Dataset entries:
+ + + + +

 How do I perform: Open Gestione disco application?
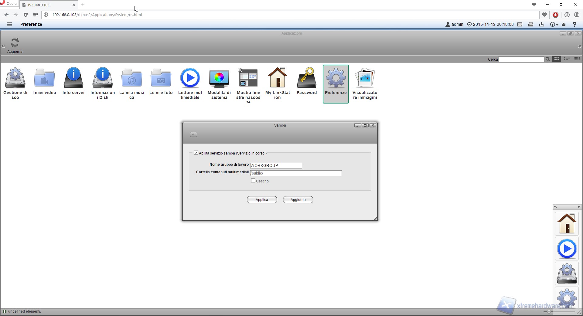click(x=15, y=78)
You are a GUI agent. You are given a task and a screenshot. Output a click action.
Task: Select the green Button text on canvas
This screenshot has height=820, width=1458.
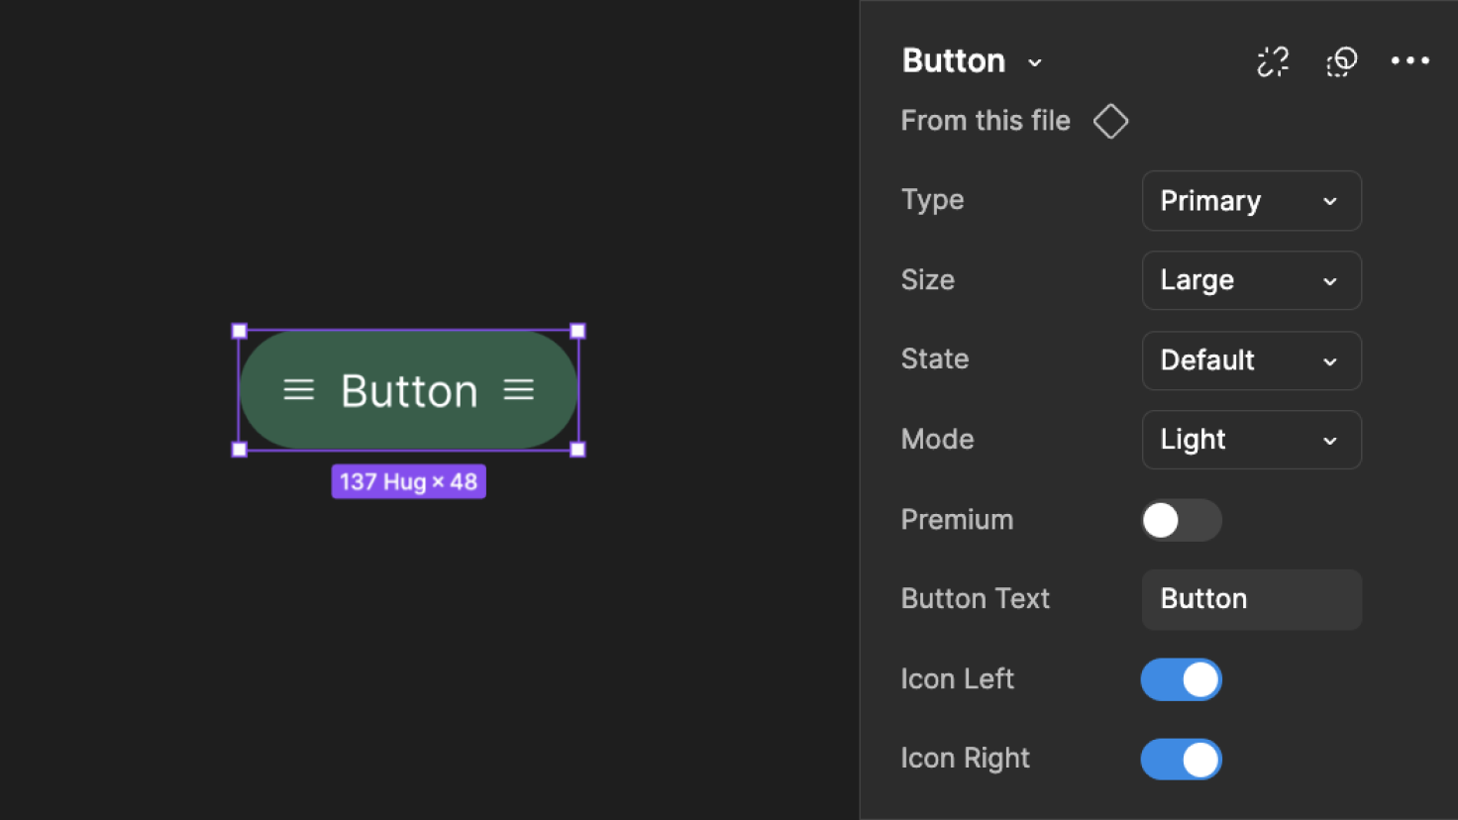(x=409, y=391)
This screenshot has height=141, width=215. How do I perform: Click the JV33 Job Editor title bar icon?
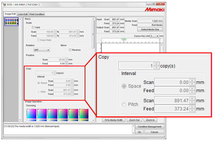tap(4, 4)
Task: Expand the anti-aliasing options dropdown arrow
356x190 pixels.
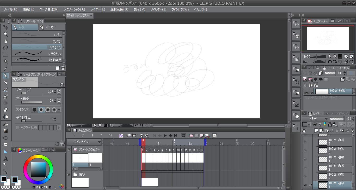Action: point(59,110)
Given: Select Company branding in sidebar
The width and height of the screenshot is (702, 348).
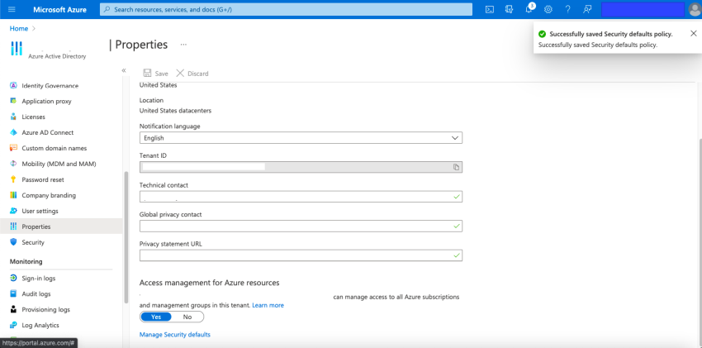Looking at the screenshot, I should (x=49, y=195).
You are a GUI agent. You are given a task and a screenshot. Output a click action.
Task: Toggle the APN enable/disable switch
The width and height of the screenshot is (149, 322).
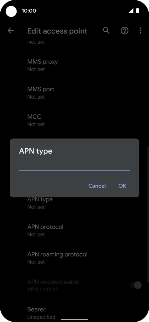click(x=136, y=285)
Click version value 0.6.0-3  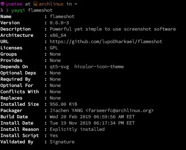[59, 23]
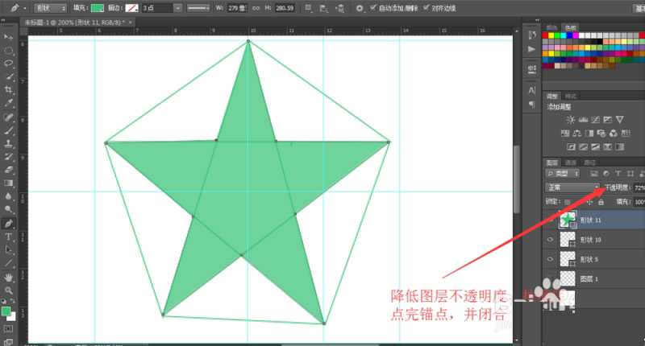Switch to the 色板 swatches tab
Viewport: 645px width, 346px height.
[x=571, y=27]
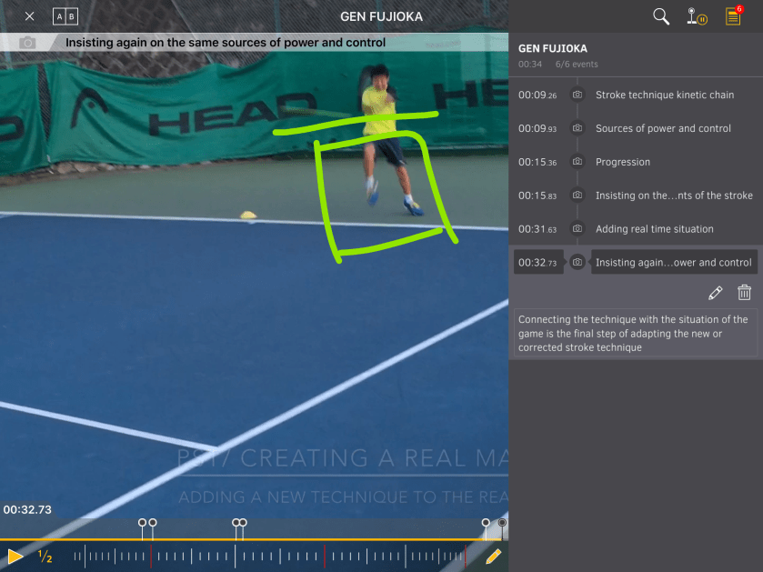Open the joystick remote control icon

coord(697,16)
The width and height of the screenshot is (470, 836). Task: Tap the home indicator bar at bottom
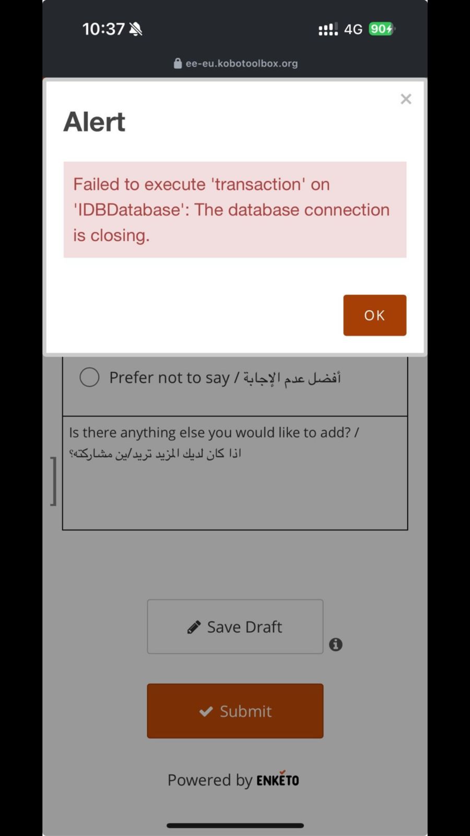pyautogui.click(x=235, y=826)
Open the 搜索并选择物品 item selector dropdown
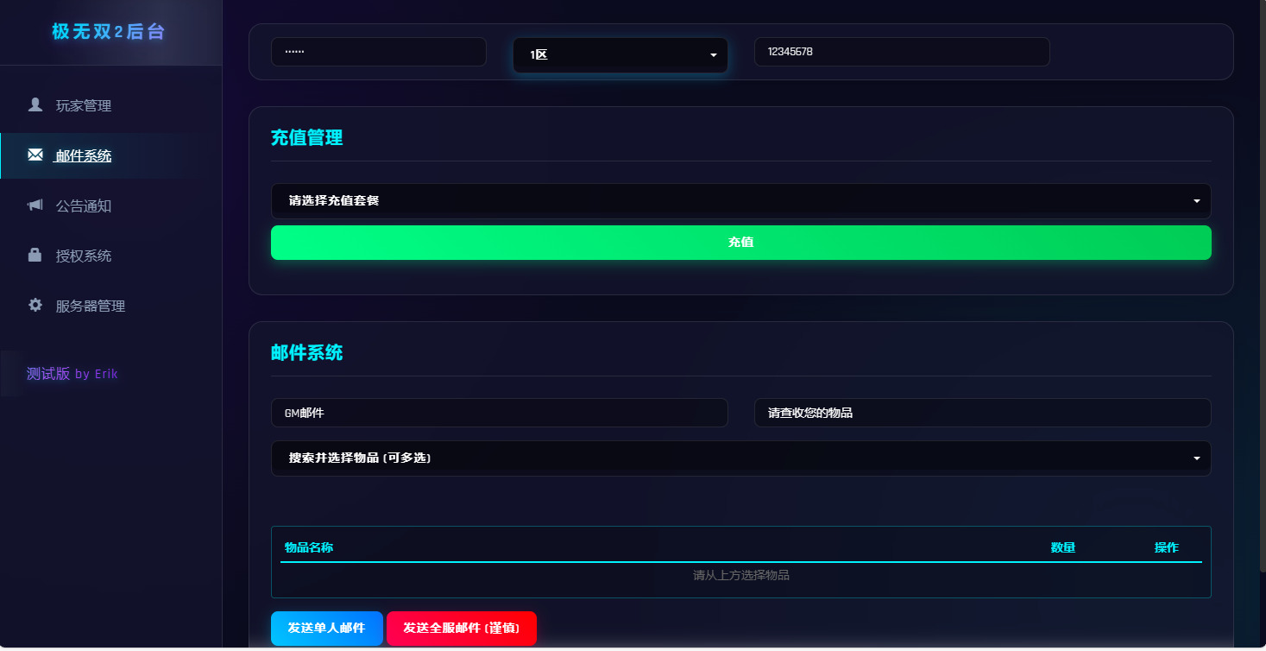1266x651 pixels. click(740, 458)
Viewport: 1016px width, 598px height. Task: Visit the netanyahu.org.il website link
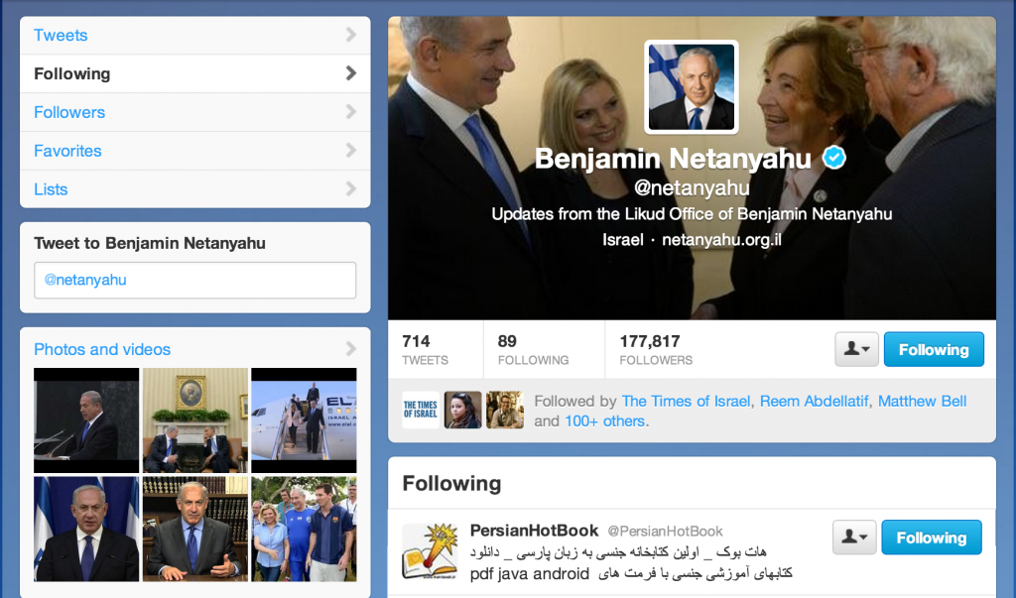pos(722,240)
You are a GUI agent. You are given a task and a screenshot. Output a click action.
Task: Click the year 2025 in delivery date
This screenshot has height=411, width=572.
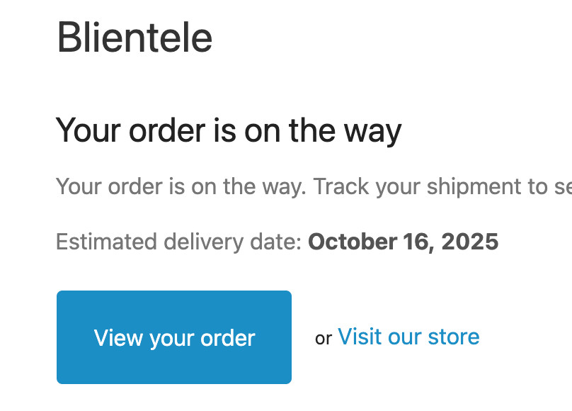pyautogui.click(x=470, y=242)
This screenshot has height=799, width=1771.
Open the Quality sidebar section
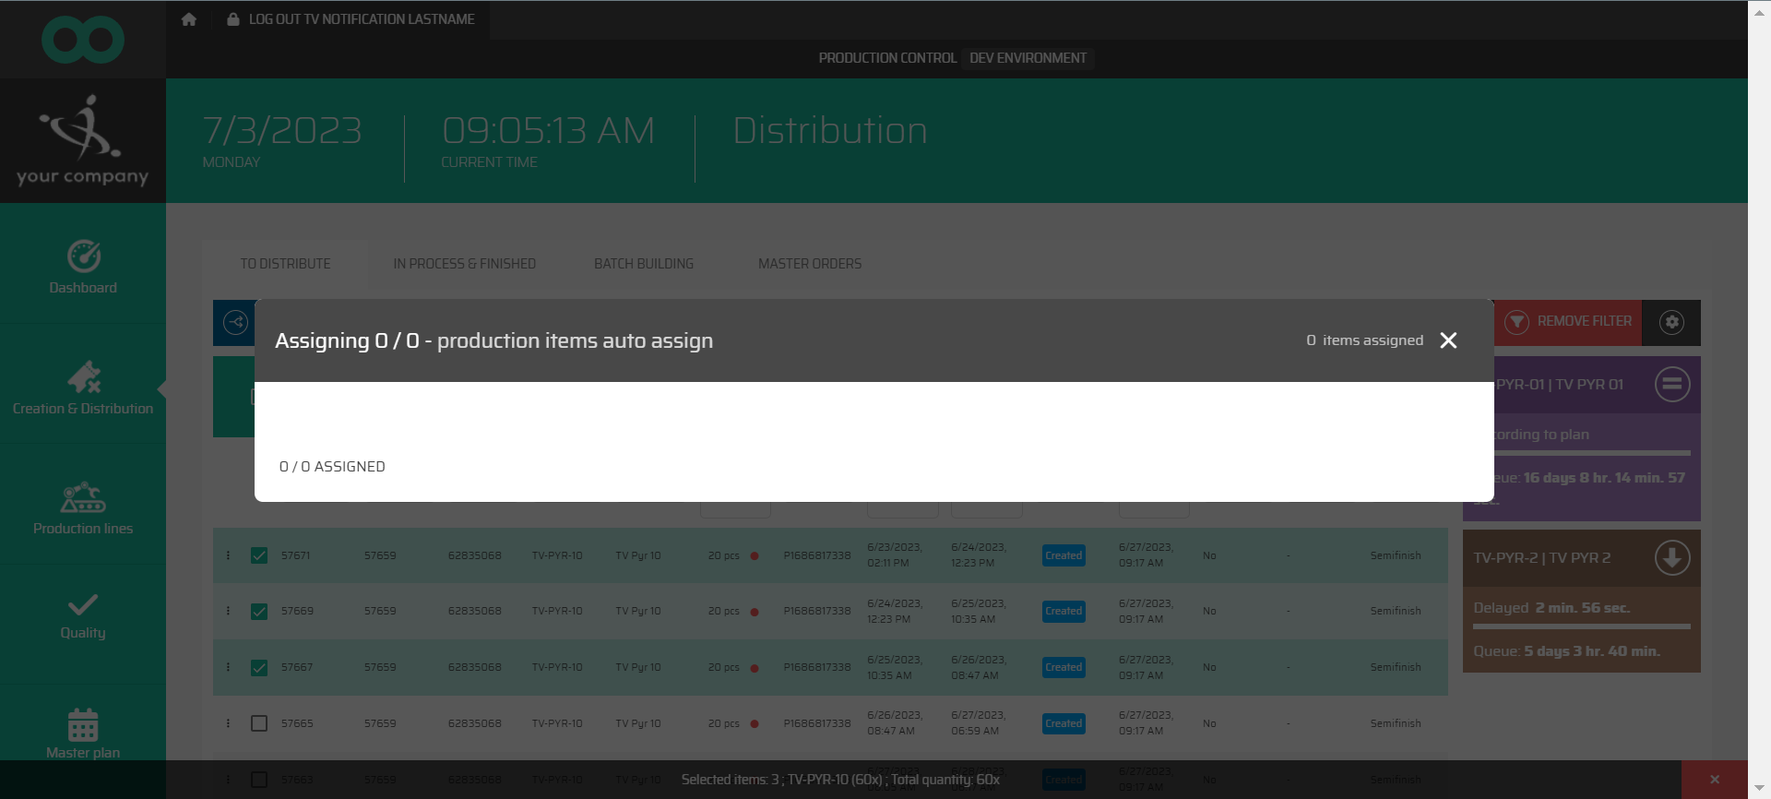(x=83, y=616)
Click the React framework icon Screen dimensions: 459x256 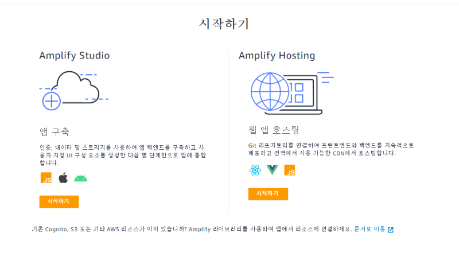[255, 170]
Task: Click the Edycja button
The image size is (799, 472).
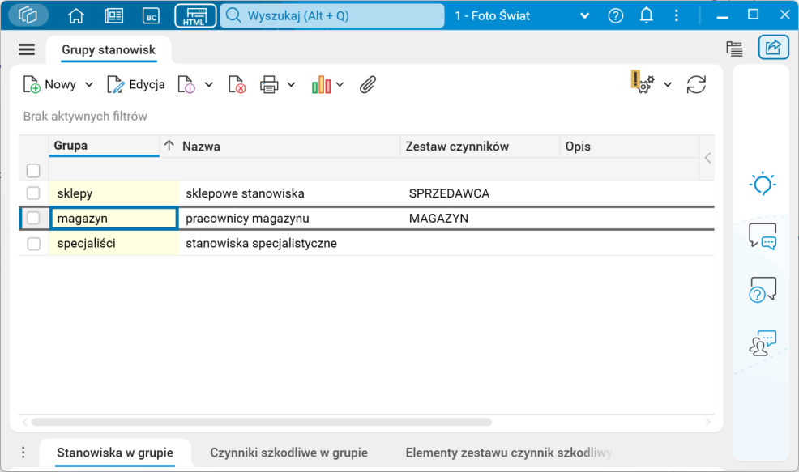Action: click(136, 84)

+ + + + +

GOAL OF THE EXERCISE: Pictures stay out of this copy. Retype exactly the lines from the one with "Task: Click the Edycja button" through the last line of the data, both ends included, and nothing more.

ANSWER TO THIS EXERCISE:
Task: Click the Edycja button
The image size is (799, 472).
Action: click(136, 84)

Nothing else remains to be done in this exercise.